(Pixel coordinate grounding data)
====

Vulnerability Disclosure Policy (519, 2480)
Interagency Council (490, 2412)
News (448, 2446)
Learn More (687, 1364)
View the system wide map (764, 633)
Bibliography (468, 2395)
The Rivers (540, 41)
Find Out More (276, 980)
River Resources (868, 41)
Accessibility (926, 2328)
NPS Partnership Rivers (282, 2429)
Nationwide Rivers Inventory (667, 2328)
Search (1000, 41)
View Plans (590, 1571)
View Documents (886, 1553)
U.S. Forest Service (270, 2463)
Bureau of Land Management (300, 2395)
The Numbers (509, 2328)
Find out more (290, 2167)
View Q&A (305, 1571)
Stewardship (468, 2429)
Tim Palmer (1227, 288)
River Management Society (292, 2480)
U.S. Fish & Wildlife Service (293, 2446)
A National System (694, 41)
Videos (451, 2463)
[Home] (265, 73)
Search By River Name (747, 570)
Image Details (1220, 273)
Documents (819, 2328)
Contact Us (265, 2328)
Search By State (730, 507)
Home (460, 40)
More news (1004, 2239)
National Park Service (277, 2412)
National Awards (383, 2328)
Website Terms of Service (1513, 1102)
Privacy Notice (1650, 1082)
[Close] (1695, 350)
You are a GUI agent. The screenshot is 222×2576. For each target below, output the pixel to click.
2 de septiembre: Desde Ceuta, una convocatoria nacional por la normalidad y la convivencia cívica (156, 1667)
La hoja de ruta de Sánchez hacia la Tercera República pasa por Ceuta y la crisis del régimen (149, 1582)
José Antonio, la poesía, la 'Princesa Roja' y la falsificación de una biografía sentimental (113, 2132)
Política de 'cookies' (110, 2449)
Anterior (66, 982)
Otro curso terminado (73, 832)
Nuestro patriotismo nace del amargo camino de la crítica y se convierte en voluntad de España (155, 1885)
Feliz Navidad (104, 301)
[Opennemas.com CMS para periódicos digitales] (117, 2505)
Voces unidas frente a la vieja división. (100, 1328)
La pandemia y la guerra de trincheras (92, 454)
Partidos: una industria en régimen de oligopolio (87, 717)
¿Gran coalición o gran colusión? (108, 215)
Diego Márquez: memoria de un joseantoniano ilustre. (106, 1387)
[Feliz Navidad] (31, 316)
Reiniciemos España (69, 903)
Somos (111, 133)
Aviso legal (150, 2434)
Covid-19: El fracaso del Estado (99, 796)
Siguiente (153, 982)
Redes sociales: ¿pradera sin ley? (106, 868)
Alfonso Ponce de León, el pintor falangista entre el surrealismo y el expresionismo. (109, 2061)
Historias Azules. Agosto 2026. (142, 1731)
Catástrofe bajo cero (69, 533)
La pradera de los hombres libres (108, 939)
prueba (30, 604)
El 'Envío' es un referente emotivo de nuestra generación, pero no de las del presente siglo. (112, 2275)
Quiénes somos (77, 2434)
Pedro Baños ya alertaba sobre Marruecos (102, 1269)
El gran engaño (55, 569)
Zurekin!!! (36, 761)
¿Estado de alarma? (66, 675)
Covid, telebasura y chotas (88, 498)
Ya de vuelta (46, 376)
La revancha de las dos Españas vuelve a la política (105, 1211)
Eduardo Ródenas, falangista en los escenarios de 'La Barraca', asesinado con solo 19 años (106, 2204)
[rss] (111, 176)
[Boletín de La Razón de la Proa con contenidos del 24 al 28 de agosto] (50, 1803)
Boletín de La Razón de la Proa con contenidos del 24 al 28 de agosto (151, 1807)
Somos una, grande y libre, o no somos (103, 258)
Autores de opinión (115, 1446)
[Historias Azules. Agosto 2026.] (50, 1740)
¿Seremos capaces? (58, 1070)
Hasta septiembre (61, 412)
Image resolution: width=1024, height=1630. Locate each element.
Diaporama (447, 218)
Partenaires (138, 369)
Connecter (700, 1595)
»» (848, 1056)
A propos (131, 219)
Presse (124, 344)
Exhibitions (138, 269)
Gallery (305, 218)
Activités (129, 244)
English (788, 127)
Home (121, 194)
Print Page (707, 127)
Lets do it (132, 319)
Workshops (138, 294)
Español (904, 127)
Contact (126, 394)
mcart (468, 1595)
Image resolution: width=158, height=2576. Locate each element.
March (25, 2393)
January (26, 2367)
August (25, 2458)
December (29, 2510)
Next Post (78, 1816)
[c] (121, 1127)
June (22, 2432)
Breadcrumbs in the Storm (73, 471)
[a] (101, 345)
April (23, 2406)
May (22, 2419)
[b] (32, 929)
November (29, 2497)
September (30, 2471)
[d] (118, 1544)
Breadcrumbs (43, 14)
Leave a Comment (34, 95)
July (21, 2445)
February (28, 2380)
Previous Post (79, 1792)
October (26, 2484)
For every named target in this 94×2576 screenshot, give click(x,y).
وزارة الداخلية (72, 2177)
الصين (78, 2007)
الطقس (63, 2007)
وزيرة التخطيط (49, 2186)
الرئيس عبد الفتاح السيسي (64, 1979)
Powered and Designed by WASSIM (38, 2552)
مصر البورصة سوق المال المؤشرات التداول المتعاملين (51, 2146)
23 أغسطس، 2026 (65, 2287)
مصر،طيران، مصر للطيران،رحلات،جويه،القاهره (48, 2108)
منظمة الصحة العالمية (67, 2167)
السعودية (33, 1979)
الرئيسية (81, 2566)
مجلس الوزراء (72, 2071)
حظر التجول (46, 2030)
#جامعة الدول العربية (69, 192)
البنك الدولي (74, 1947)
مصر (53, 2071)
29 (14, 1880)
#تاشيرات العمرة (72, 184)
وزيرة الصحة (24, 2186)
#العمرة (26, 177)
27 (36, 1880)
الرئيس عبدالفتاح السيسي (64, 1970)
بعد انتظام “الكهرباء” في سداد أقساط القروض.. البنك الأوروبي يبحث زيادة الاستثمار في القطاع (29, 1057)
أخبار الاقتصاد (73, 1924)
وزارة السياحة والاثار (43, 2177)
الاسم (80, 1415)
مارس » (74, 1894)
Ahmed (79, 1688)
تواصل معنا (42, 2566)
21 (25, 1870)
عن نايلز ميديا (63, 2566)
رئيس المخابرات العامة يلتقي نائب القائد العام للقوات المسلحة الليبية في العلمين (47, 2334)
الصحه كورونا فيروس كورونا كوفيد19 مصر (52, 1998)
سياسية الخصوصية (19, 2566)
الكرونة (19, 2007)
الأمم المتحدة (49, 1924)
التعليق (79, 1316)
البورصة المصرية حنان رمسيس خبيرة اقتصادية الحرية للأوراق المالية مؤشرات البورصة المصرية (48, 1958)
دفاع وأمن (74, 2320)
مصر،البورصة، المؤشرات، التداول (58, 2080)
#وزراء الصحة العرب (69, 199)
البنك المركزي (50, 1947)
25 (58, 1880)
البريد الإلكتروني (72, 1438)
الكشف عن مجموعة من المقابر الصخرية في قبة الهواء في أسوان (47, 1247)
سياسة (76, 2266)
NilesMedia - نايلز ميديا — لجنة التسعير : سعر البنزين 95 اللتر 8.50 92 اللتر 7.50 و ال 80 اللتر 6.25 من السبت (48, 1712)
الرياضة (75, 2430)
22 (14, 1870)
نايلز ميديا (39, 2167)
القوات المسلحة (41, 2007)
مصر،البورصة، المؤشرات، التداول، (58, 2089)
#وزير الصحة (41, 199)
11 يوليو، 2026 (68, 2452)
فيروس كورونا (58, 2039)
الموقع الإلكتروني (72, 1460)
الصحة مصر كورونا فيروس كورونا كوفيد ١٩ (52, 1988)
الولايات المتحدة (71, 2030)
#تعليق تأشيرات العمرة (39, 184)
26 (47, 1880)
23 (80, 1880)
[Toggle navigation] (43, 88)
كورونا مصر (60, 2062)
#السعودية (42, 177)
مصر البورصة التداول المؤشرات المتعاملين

====

A complete, exact transcription of the records is needed.

> _Problem solution_
Vulnerability Disclosure Policy (519, 2480)
Interagency Council (490, 2412)
News (448, 2446)
Learn More (687, 1364)
View the system wide map (764, 633)
Bibliography (468, 2395)
The Rivers (540, 41)
Find Out More (276, 980)
River Resources (868, 41)
Accessibility (926, 2328)
NPS Partnership Rivers (282, 2429)
Nationwide Rivers Inventory (667, 2328)
Search (1000, 41)
View Plans (590, 1571)
View Documents (886, 1553)
U.S. Forest Service (270, 2463)
Bureau of Land Management (300, 2395)
The Numbers (509, 2328)
Find out more (290, 2167)
View Q&A (305, 1571)
Stewardship (468, 2429)
Tim Palmer (1227, 288)
River Management Society (292, 2480)
U.S. Fish & Wildlife Service (293, 2446)
A National System (694, 41)
Videos (451, 2463)
[Home] (265, 73)
Search By River Name (747, 570)
Image Details (1220, 273)
Documents (819, 2328)
Contact Us (265, 2328)
Search By State (730, 507)
Home (460, 40)
More news (1004, 2239)
National Park Service (277, 2412)
National Awards (383, 2328)
Website Terms of Service (1513, 1102)
Privacy Notice (1650, 1082)
[Close] (1695, 350)
You are a GUI agent. The screenshot is 222×2576. For each target below, output the pixel to click.
2 de septiembre: Desde Ceuta, una convocatoria nacional por la normalidad y la convivencia cívica (156, 1667)
La hoja de ruta de Sánchez hacia la Tercera República pasa por Ceuta y la crisis del régimen (149, 1582)
José Antonio, la poesía, la 'Princesa Roja' y la falsificación de una biografía sentimental (113, 2132)
Política de 'cookies' (110, 2449)
Anterior (66, 982)
Otro curso terminado (73, 832)
Nuestro patriotismo nace del amargo camino de la crítica y se convierte en voluntad de España (155, 1885)
Feliz Navidad (104, 301)
[Opennemas.com CMS para periódicos digitales] (117, 2505)
Voces unidas frente a la vieja división. (100, 1328)
La pandemia y la guerra de trincheras (92, 454)
Partidos: una industria en régimen de oligopolio (87, 717)
¿Gran coalición o gran colusión? (108, 215)
Diego Márquez: memoria de un joseantoniano ilustre. (106, 1387)
[Feliz Navidad] (31, 316)
Reiniciemos España (69, 903)
Somos (111, 133)
Aviso legal (150, 2434)
Covid-19: El fracaso del Estado (99, 796)
Siguiente (153, 982)
Redes sociales: ¿pradera sin ley? (106, 868)
Alfonso Ponce de León, el pintor falangista entre el surrealismo y el expresionismo. (109, 2061)
Historias Azules. Agosto 2026. (142, 1731)
Catástrofe bajo cero (69, 533)
La pradera de los hombres libres (108, 939)
prueba (30, 604)
El 'Envío' es un referente emotivo de nuestra generación, pero no de las del presente siglo. (112, 2275)
Quiénes somos (77, 2434)
Pedro Baños ya alertaba sobre Marruecos (102, 1269)
El gran engaño (55, 569)
Zurekin!!! (36, 761)
¿Estado de alarma? (66, 675)
Covid, telebasura y chotas (88, 498)
Ya de vuelta (46, 376)
La revancha de las dos Españas vuelve a la política (105, 1211)
Eduardo Ródenas, falangista en los escenarios de 'La Barraca', asesinado con solo 19 años (106, 2204)
[rss] (111, 176)
[Boletín de La Razón de la Proa con contenidos del 24 al 28 de agosto] (50, 1803)
Boletín de La Razón de la Proa con contenidos del 24 al 28 de agosto (151, 1807)
Somos una, grande y libre, o no somos (103, 258)
Autores de opinión (115, 1446)
[Historias Azules. Agosto 2026.] (50, 1740)
¿Seremos capaces? (58, 1070)
Hasta septiembre (61, 412)
Image resolution: width=1024, height=1630. Locate each element.
Diaporama (447, 218)
Partenaires (138, 369)
Connecter (700, 1595)
»» (848, 1056)
A propos (131, 219)
Presse (124, 344)
Exhibitions (138, 269)
Gallery (305, 218)
Activités (129, 244)
English (788, 127)
Home (121, 194)
Print Page (707, 127)
Lets do it (132, 319)
Workshops (138, 294)
Español (904, 127)
Contact (126, 394)
mcart (468, 1595)
Image resolution: width=158, height=2576. Locate each element.
March (25, 2393)
January (26, 2367)
August (25, 2458)
December (29, 2510)
Next Post (78, 1816)
[c] (121, 1127)
June (22, 2432)
Breadcrumbs in the Storm (73, 471)
[a] (101, 345)
April (23, 2406)
May (22, 2419)
[b] (32, 929)
November (29, 2497)
September (30, 2471)
[d] (118, 1544)
Breadcrumbs (43, 14)
Leave a Comment (34, 95)
July (21, 2445)
February (28, 2380)
Previous Post (79, 1792)
October (26, 2484)
For every named target in this 94×2576 screenshot, give click(x,y).
وزارة الداخلية (72, 2177)
الصين (78, 2007)
الطقس (63, 2007)
وزيرة التخطيط (49, 2186)
الرئيس عبد الفتاح السيسي (64, 1979)
Powered and Designed by WASSIM (38, 2552)
مصر البورصة سوق المال المؤشرات التداول المتعاملين (51, 2146)
23 أغسطس، 2026 (65, 2287)
مصر،طيران، مصر للطيران،رحلات،جويه،القاهره (48, 2108)
منظمة الصحة العالمية (67, 2167)
السعودية (33, 1979)
الرئيسية (81, 2566)
مجلس الوزراء (72, 2071)
حظر التجول (46, 2030)
#جامعة الدول العربية (69, 192)
البنك الدولي (74, 1947)
مصر (53, 2071)
29 (14, 1880)
#تاشيرات العمرة (72, 184)
وزيرة الصحة (24, 2186)
#العمرة (26, 177)
27 (36, 1880)
الرئيس عبدالفتاح السيسي (64, 1970)
بعد انتظام “الكهرباء” في سداد أقساط القروض.. البنك الأوروبي يبحث زيادة الاستثمار في القطاع (29, 1057)
أخبار الاقتصاد (73, 1924)
وزارة السياحة والاثار (43, 2177)
الاسم (80, 1415)
مارس » (74, 1894)
Ahmed (79, 1688)
تواصل معنا (42, 2566)
21 (25, 1870)
عن نايلز ميديا (63, 2566)
رئيس المخابرات العامة يلتقي نائب القائد العام للقوات المسلحة الليبية في العلمين (47, 2334)
الصحه كورونا فيروس كورونا كوفيد19 مصر (52, 1998)
سياسية الخصوصية (19, 2566)
الكرونة (19, 2007)
الأمم المتحدة (49, 1924)
التعليق (79, 1316)
البورصة المصرية حنان رمسيس خبيرة اقتصادية الحرية للأوراق المالية مؤشرات البورصة المصرية (48, 1958)
دفاع وأمن (74, 2320)
مصر،البورصة، المؤشرات، التداول (58, 2080)
#وزراء الصحة العرب (69, 199)
البنك المركزي (50, 1947)
25 (58, 1880)
البريد الإلكتروني (72, 1438)
الكشف عن مجموعة من المقابر الصخرية في قبة الهواء في أسوان (47, 1247)
سياسة (76, 2266)
NilesMedia - نايلز ميديا — لجنة التسعير : سعر البنزين 95 اللتر 8.50 92 اللتر 7.50 و ال 80 اللتر 6.25 من السبت (48, 1712)
الرياضة (75, 2430)
22 (14, 1870)
نايلز ميديا (39, 2167)
القوات المسلحة (41, 2007)
مصر،البورصة، المؤشرات، التداول، (58, 2089)
#وزير الصحة (41, 199)
11 يوليو، 2026 (68, 2452)
فيروس كورونا (58, 2039)
الموقع الإلكتروني (72, 1460)
الصحة مصر كورونا فيروس كورونا كوفيد ١٩ (52, 1988)
الولايات المتحدة (71, 2030)
#تعليق تأشيرات العمرة (39, 184)
26 (47, 1880)
23 (80, 1880)
[Toggle navigation] (43, 88)
كورونا مصر (60, 2062)
#السعودية (42, 177)
مصر البورصة التداول المؤشرات المتعاملين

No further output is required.